Clause 1 - English Health Authorities: change of name
NHS Reform and Health Care Professions Bill
4:30 pm

Photo of Mr Oliver Heald

Mr Oliver Heald (North East Hertfordshire, Conservative)

I join in the welcome to you, Miss Widdecombe, as our co-Chairman.

I want to add one or two points to those of my hon. Friend the Member for West Chelmsford (Mr. Burns). To have a guideline of 1.5 million residents as the basic unit for a strategic health authority is acceptable, although we could argue about what the number of residents should be. However, some flexibility is required from the Minister if it is to work well. My understanding is that, in some city areas, it is proposed that strategic health authorities should be much larger than 1.5 million residents. I should be grateful if the Minister would tell us whether that is right and give us some idea of the scale of difference that is acceptable to the Government.

In my area, it has been suggested at regional level that Hertfordshire should be combined with Bedfordshire to achieve a unit of approximately 1.5 million; a similar size to Essex, to which my hon. Friend the Member for West Chelmsford referred. That is a convenient way of dealing with the matter and would meet some of the clinical networks, but if there were no constraint in terms of having to use local government units to build strategic health authorities, or by the 1.5 million figure, some of the other issues could be considered. For example, to the east of the county, many patients go to Addenbrooke's hospital in Cambridge. Further down the east side of the county, many residents go to Harlow in Essex for hospital treatment. To the south of the county, Mount Vernon is the cancer centre, as the Minister knows, and many of its patients come from north London.

Everyone at regional level, and everyone else involved, is doing their best to come up with a solution for a strategic authority that will work. Will the Minister explain why the figure should be 1.5 million, because a larger number would give greater flexibility?

What is the thinking on having coterminosity with local government areas? Would that be convenient where social services and the NHS were working together? Does the Minister hope that there will be joint working with mental health services? If that is necessary, what is his response to the submission by the Democratic Health Network, a body set up by the Local Government Information Unit? It states that

``the Government has given no clear rationale for the number of the proposed new SHAs. We would wish to see much closer working between health and local government at both regional and sub-regional level. It will not be helpful that the proposed new SHAs will not be co-terminous with other government regional or sub-regional structures.''

The Minister will know that I am not a great one for regions. However, the network has 100 members from local government; it is a body with a voice. It has asked that question. Will he respond to it?
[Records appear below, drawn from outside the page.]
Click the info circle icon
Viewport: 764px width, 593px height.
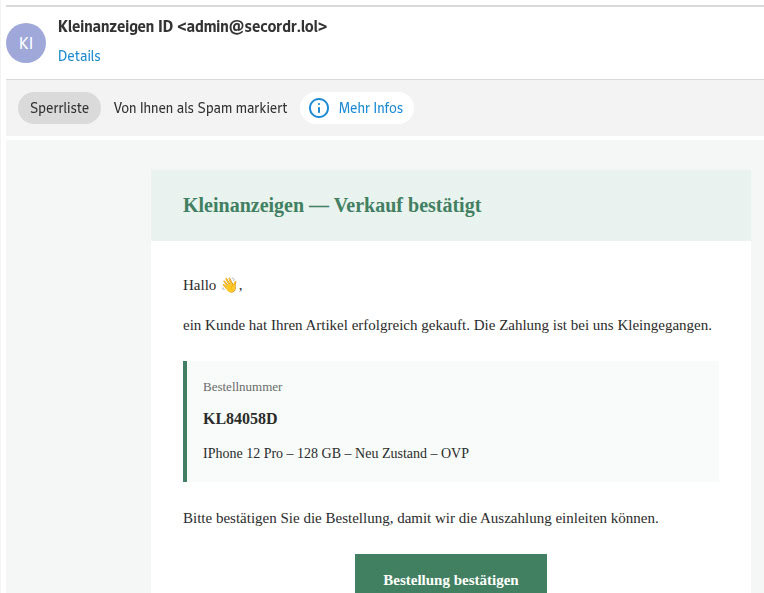pos(318,108)
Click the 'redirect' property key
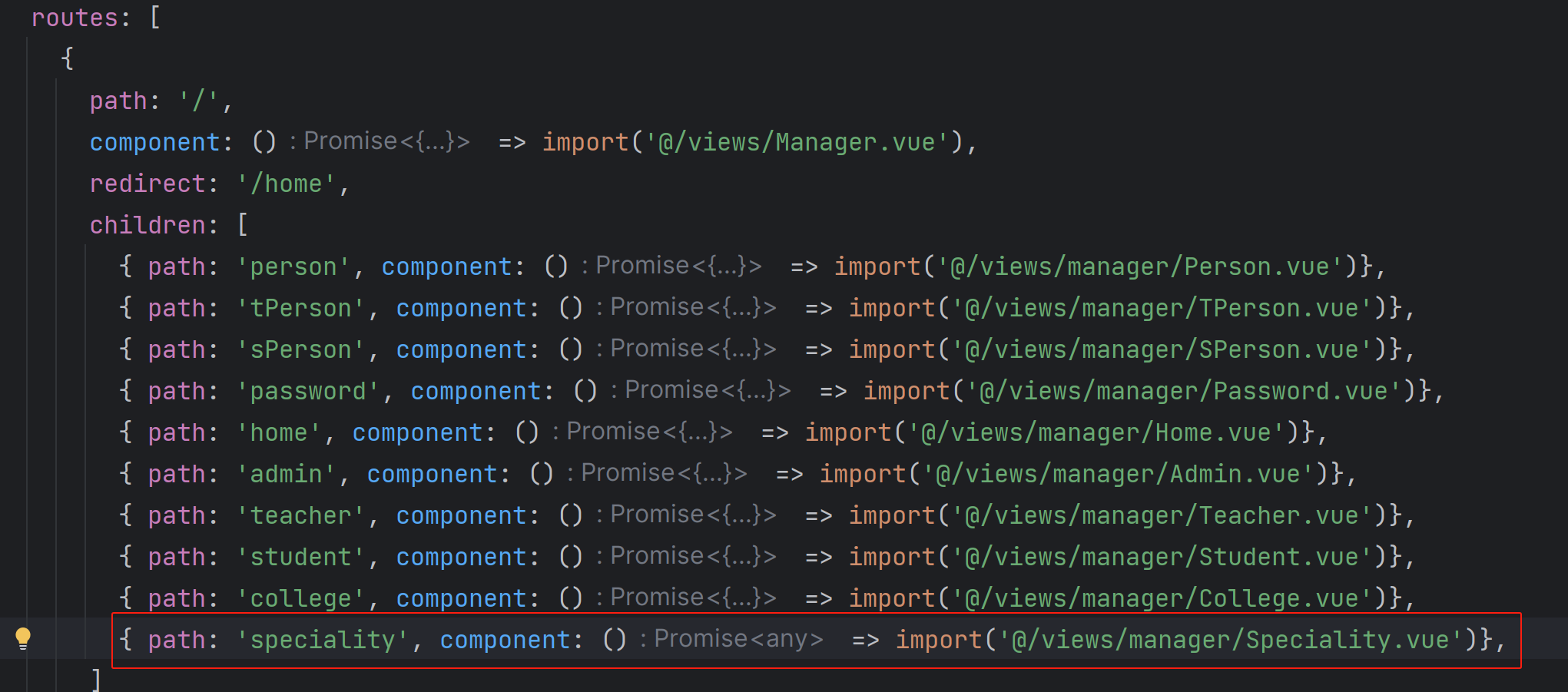The image size is (1568, 692). point(148,184)
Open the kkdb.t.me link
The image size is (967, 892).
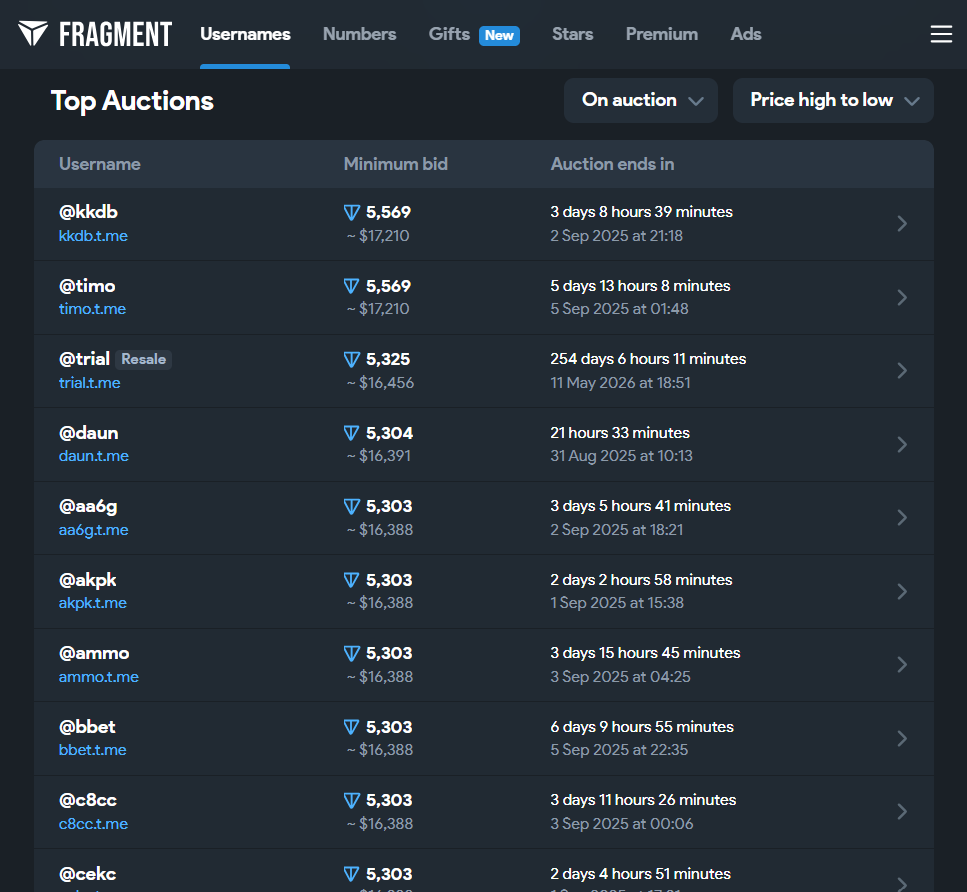tap(93, 236)
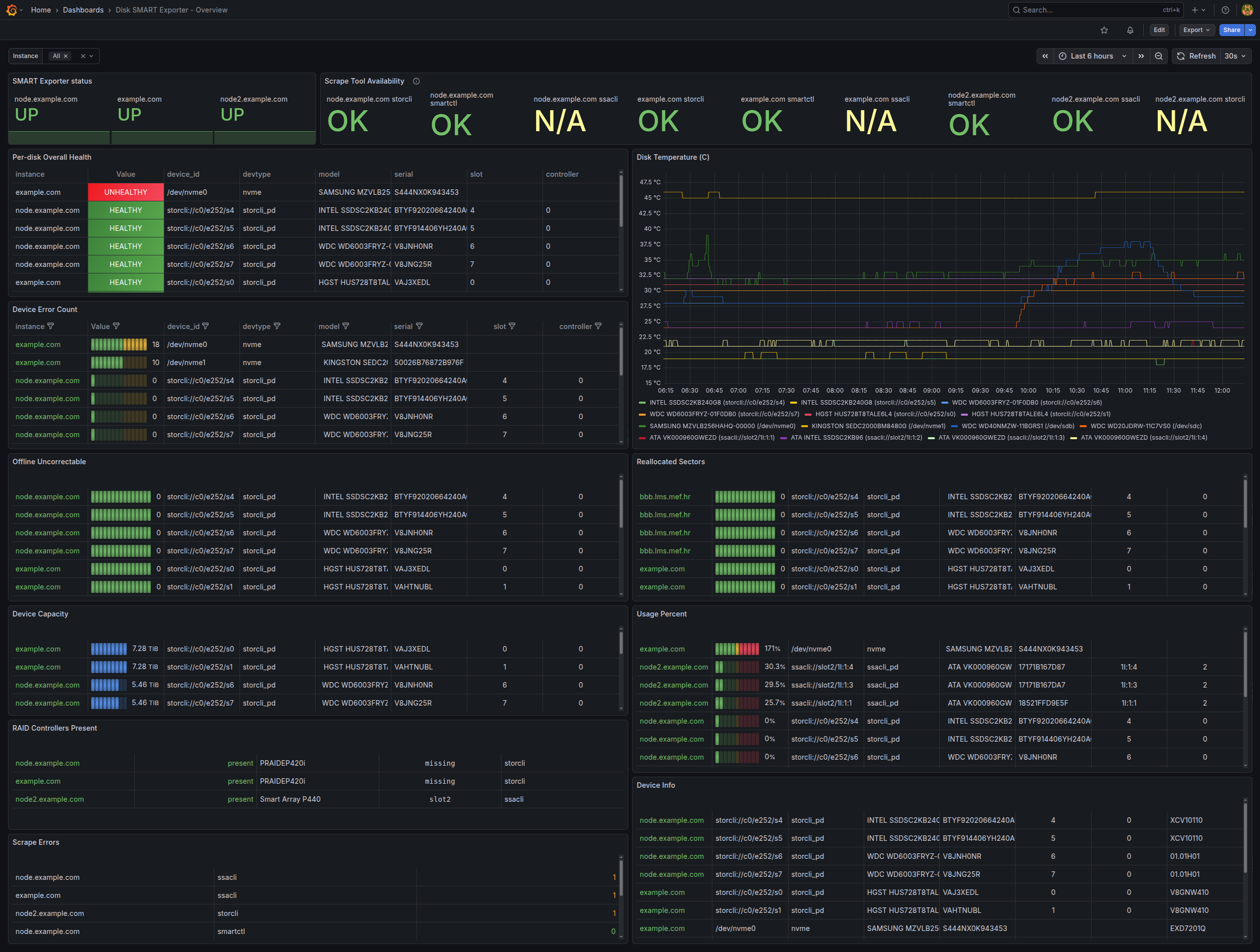Toggle the KINGSTON SEDC2000BM8480G legend series
The image size is (1260, 952).
(878, 426)

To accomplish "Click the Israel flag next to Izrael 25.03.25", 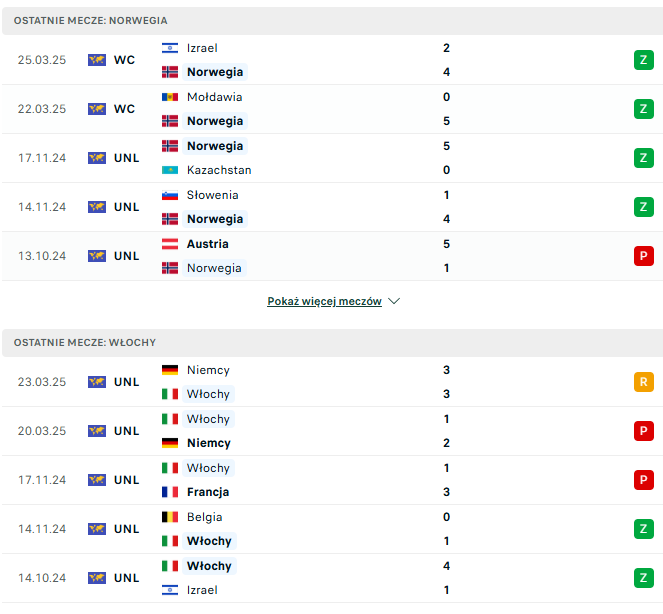I will [170, 48].
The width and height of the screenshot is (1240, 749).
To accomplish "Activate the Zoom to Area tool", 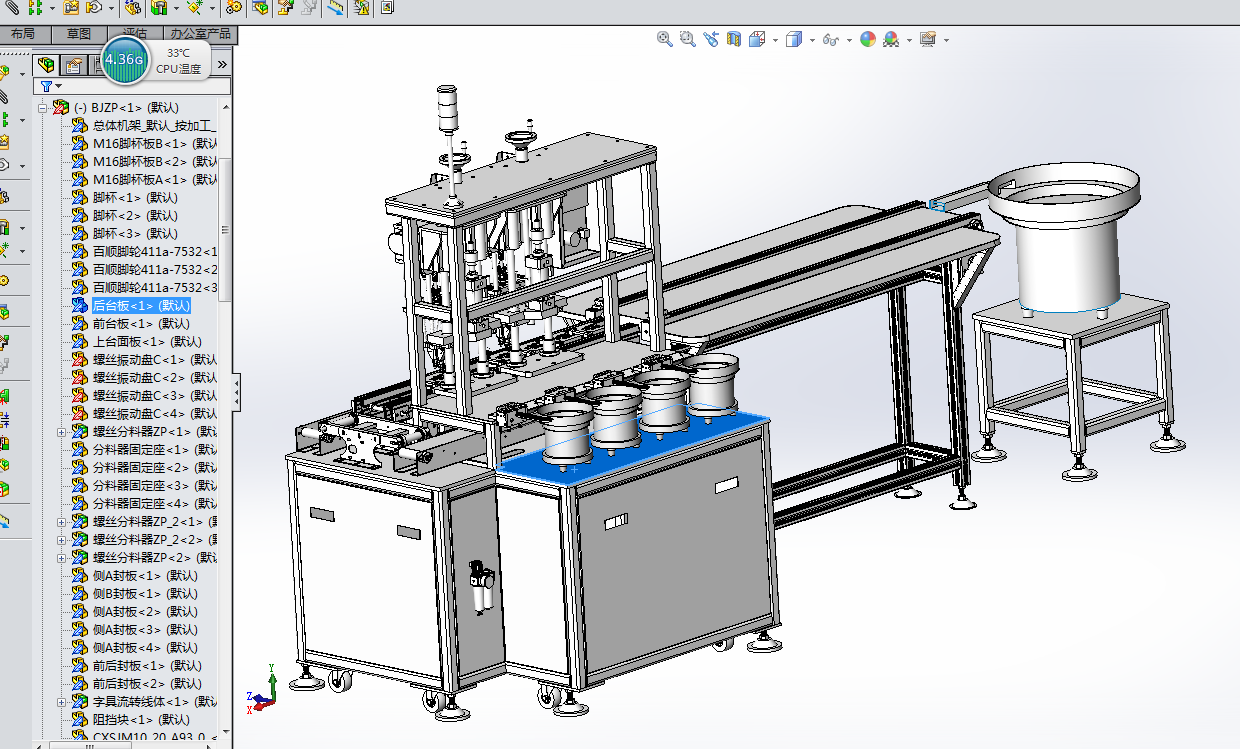I will [x=687, y=39].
This is not something that I would favour, but it is the Opposition's job to put forward submissions when bodies of importance issue them.

The Democratic Health Network goes on to say:

``If the main role of Strategic Health Authorities is performance management, we do not understand why up to 30 SHAs are necessary and why they cannot be made co-terminous with the English regions . . . which would make it much easier to co-ordinate regional health policy with other areas of regional policy and with political and administrative structures at regional level.''

One can see what it means. The Minister accepts that in parts of the country where there are cities and great urban areas, there should be larger SHAs that fit in with the sub-regional pattern.

I should like the Minister to explain whether this is a patchwork with big SHAs on the one hand and little ones on the other. What is the meaning of the guidance figure of 1.5 million? It obviously means something in Hertfordshire because that region has said that 1.5 million is an important guideline. If something totally different is happening in the west midlands or Yorkshire, how will he reconcile the one with the other? Will the Minister give us a clearer picture of what is going on?